The FBI warrant sought the four on a range of charges relating to the Megaupload business, from criminal copyright violation through to moneylaundering and operating an organised criminal conspiracy.
Megaupload, owned by Dotcom and Ortmann, was a popular filesharing website dominated by copyrighted material available for download. The business was a huge moneyspinner with Dotcom pulling in US$60m over 2009 and 2010.
An FBI investigation into it began in 2010, about the time the United States stepped up its protection of intellectual property across the internet, and culminated in a series of coordinated raids across the world. Along with the four arrested in New Zealand, warrants were issued for three other Megaupload staff in other countries.
Dotcom will almost certainly appeal today’s District Court decision to New Zealand’s higher courts and proceed to the highest court, the New Zealand Supreme Court.
The New Zealand Herald report that he also said he had fresh legal funding to defend himself in New Zealand and also planned to take legal action in Hong Kong seeking more than $2 billion in damages for the takedown of Megaupload.
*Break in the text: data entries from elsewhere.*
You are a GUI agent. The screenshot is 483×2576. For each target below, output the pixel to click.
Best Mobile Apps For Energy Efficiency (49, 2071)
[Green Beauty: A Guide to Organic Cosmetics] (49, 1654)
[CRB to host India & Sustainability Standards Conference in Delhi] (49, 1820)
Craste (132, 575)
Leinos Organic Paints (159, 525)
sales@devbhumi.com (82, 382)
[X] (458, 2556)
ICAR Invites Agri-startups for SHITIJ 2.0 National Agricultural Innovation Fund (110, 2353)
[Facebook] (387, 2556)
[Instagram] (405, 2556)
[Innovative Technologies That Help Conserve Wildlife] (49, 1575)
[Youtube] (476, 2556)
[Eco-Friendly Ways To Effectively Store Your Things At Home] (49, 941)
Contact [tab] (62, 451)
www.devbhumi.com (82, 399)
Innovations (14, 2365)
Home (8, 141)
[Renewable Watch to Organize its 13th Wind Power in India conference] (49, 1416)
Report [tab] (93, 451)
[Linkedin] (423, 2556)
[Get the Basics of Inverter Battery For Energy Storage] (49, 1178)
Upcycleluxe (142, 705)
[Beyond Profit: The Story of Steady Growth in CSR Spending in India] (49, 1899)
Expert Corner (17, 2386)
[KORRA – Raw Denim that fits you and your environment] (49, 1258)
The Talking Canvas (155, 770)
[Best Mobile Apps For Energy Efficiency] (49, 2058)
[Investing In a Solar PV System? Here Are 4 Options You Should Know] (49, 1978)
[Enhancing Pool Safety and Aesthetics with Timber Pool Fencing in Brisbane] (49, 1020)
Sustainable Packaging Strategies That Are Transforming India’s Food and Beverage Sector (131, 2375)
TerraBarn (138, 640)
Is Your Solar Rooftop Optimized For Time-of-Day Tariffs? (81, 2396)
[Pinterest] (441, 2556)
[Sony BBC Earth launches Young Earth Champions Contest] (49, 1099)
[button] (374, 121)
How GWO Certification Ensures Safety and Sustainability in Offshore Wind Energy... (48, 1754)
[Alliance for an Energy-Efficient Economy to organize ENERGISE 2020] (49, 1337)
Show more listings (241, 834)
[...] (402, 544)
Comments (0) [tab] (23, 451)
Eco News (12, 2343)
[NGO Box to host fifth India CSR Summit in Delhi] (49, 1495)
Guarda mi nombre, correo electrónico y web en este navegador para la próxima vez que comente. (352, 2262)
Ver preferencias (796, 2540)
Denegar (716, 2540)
His Hong Kong lawyer, Kiwi expat Gerard McCoy had won the right for Dotcom to access $50m in restrained funds for legal and living expenses.
“I now have the opportunity to fight back in Hong Kong and take legal action against those who have destroyed what I have built there and that means I can sue, indirectly the US government by suing the Hong Kong Department of Justice.”
“I have had enough of being defensive. I want to go on the attack now and 2016 will bring that opportunity.”
Dotcom, who has permanent residency under a government visa scheme for wealthy migrants, has also threatened fresh legal action in New Zealand over any deportation attempt by Immigration NZ. The Herald revealed in October 2014 he had not listed a dangerous driving conviction on his residency application as required by law.
An Immigration NZ spokesman said the investigation was not yet complete and it was “still assessing Mr Dotcom’s potential liability for deportation”.
The spokesman said “it is not possible to say how long this process will take”.
Dotcom said he believed the deportation option was being held in reserve in case he was successful fighting off extradition.
“If I win the extradition then we deport. If he loses we don’t have to deport. It’s Plan B, right? They’re waiting for the decision, if I’m eligible for surrender.”
The extradition case saw New Zealand government lawyers, acting for the US government and presenting evidence thaat showed the Megaupload filesharing buisness was intended to aid and reward the pirating of copyrighted material.